Stiamo vivendo un particolare momento storico in cui ci sentiamo tutti come Prometeo legati ad una rupe, spenti, angosciati e soprattutto soli, nella continua aspirazione al bene di un mondo abbandonato nell’oscurità dagli dei. 
Questo senso di impotenza, richiede da noi  oggi il “titanico” sacrificio di vedere l’aquila arrivare ogni mattino al nostro fegato. L’inclinazione e l’impulso alla resa a questa paura rapace, è instillata dalla natura “epimeteica”che risiede in ognuno di noi. L’amore  per l’attività eroica intesa anche come volontà, deve essere fatta nascere, lottando pur prevedendo il sacrificio che esso richiede seguendo l’esempio “prometeico”. Queste due forme sono in tutti noi, e a tutti noi sta la possibilità e la scelta di come affrontare questo “supplizio”.

Noi non abbiamo le mani legate ad una colonna dorica nel mezzo di una rupe. Non siamo prigionieri. Siamo protetti, invitati a proteggerci e possiamo allontanare l’aquila utilizzando il magico fuoco della saggezza, che tutti abbiamo dentro. 
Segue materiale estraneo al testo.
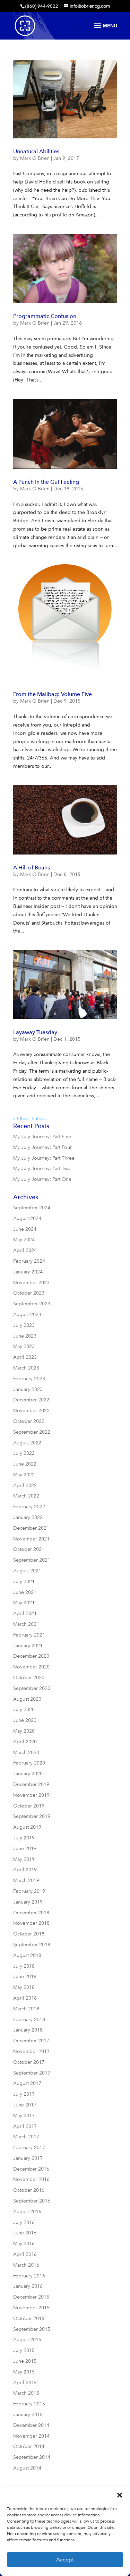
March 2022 (26, 1496)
Il supplizio è davvero eterno o arriverà la salvezza? La vera salvezza arriverà tramite un compromesso o tramite una sconfitta? 
I miti non danno risposte, ma pongono domande, quel che è certo è che, chi “utilizzerà la torcia” vedrà. Noi umani, grazie a Prometeo, avremo sempre la capacità di scegliere da quale parte stare.